Exercise details:
Exactly as shown, give the full listing again.

-------

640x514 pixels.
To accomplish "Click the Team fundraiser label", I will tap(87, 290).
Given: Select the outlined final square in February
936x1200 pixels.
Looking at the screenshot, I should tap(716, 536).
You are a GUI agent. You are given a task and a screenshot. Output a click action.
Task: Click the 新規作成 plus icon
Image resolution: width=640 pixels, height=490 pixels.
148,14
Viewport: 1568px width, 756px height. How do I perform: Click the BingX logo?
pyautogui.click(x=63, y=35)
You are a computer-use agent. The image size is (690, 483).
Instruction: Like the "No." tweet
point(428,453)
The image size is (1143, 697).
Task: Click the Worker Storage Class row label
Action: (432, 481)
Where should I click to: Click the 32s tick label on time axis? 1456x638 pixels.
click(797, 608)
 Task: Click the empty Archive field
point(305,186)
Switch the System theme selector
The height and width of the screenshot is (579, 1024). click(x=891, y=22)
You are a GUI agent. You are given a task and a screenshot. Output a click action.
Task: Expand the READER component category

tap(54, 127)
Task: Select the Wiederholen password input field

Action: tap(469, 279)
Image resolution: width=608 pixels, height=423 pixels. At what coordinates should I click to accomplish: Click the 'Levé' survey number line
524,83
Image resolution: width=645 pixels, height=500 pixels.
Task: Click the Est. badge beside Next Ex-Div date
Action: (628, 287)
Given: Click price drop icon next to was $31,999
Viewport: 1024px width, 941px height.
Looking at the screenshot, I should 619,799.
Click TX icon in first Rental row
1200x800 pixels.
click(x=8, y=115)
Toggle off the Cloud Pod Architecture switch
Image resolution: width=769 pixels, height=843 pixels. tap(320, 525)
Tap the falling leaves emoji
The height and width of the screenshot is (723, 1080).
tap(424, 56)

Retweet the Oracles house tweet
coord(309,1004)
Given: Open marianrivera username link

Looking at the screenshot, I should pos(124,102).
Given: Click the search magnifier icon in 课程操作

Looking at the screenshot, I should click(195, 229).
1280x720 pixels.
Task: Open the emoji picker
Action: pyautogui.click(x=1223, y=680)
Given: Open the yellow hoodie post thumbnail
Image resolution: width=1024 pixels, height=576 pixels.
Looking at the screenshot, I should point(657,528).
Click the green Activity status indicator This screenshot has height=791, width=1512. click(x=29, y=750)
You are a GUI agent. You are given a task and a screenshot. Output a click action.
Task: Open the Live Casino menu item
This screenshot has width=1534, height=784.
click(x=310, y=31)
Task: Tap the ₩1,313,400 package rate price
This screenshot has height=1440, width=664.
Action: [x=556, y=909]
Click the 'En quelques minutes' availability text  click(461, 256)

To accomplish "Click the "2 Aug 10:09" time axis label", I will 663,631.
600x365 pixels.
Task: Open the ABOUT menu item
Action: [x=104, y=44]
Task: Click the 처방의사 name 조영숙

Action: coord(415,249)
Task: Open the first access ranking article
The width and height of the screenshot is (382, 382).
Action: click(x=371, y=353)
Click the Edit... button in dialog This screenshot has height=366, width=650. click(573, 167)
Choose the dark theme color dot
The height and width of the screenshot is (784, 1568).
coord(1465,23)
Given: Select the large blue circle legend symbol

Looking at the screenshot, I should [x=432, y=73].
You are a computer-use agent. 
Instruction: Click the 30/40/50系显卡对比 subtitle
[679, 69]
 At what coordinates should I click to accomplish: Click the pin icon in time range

-------

Answer to this task:
640x514 pixels.
To accomplish "Click the Team fundraiser label", I will tap(87, 290).
Given: Select the outlined final square in February
936x1200 pixels.
Looking at the screenshot, I should tap(716, 536).
You are a GUI agent. You are given a task and a screenshot. Output a click action.
Task: Click the 新規作成 plus icon
Image resolution: width=640 pixels, height=490 pixels.
148,14
Viewport: 1568px width, 756px height. How do I perform: Click the BingX logo?
pyautogui.click(x=63, y=35)
You are a computer-use agent. The image size is (690, 483).
Instruction: Like the "No." tweet
point(428,453)
The image size is (1143, 697).
Task: Click the Worker Storage Class row label
Action: (432, 481)
Where should I click to: Click the 32s tick label on time axis? 1456x638 pixels.
click(797, 608)
 Task: Click the empty Archive field
point(305,186)
Switch the System theme selector
The height and width of the screenshot is (579, 1024). click(x=891, y=22)
You are a GUI agent. You are given a task and a screenshot. Output a click action.
Task: Expand the READER component category

tap(54, 127)
Task: Select the Wiederholen password input field

Action: tap(469, 279)
Image resolution: width=608 pixels, height=423 pixels. At what coordinates should I click to accomplish: Click the 'Levé' survey number line
524,83
Image resolution: width=645 pixels, height=500 pixels.
Task: Click the Est. badge beside Next Ex-Div date
Action: (628, 287)
Given: Click price drop icon next to was $31,999
Viewport: 1024px width, 941px height.
Looking at the screenshot, I should 619,799.
Click TX icon in first Rental row
1200x800 pixels.
click(x=8, y=115)
Toggle off the Cloud Pod Architecture switch
Image resolution: width=769 pixels, height=843 pixels. tap(320, 525)
Tap the falling leaves emoji
The height and width of the screenshot is (723, 1080).
tap(424, 56)

Retweet the Oracles house tweet
coord(309,1004)
Given: Open marianrivera username link

Looking at the screenshot, I should pos(124,102).
Given: Click the search magnifier icon in 课程操作

Looking at the screenshot, I should click(195, 229).
1280x720 pixels.
Task: Open the emoji picker
Action: pyautogui.click(x=1223, y=680)
Given: Open the yellow hoodie post thumbnail
Image resolution: width=1024 pixels, height=576 pixels.
Looking at the screenshot, I should point(657,528).
Click the green Activity status indicator This screenshot has height=791, width=1512. click(x=29, y=750)
You are a GUI agent. You are given a task and a screenshot. Output a click action.
Task: Open the Live Casino menu item
This screenshot has width=1534, height=784.
click(x=310, y=31)
Task: Tap the ₩1,313,400 package rate price
This screenshot has height=1440, width=664.
Action: [x=556, y=909]
Click the 'En quelques minutes' availability text  click(461, 256)

To accomplish "Click the "2 Aug 10:09" time axis label", I will 663,631.
600x365 pixels.
Task: Open the ABOUT menu item
Action: [x=104, y=44]
Task: Click the 처방의사 name 조영숙

Action: coord(415,249)
Task: Open the first access ranking article
The width and height of the screenshot is (382, 382).
Action: click(x=371, y=353)
Click the Edit... button in dialog This screenshot has height=366, width=650. click(573, 167)
Choose the dark theme color dot
The height and width of the screenshot is (784, 1568).
coord(1465,23)
Given: Select the large blue circle legend symbol

Looking at the screenshot, I should [x=432, y=73].
You are a computer-use agent. 
Instruction: Click the 30/40/50系显卡对比 subtitle
[679, 69]
 At what coordinates should I click to accomplish: Click the pin icon in time range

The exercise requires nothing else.